'''

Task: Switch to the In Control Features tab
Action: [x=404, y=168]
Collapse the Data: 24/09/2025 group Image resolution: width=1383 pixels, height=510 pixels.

'''
'''

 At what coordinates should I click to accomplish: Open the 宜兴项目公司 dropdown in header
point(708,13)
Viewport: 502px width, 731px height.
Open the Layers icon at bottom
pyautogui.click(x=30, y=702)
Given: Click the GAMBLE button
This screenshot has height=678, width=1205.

'''

Using the entries above, give the number of lines that carry the string "width", without anything else.

3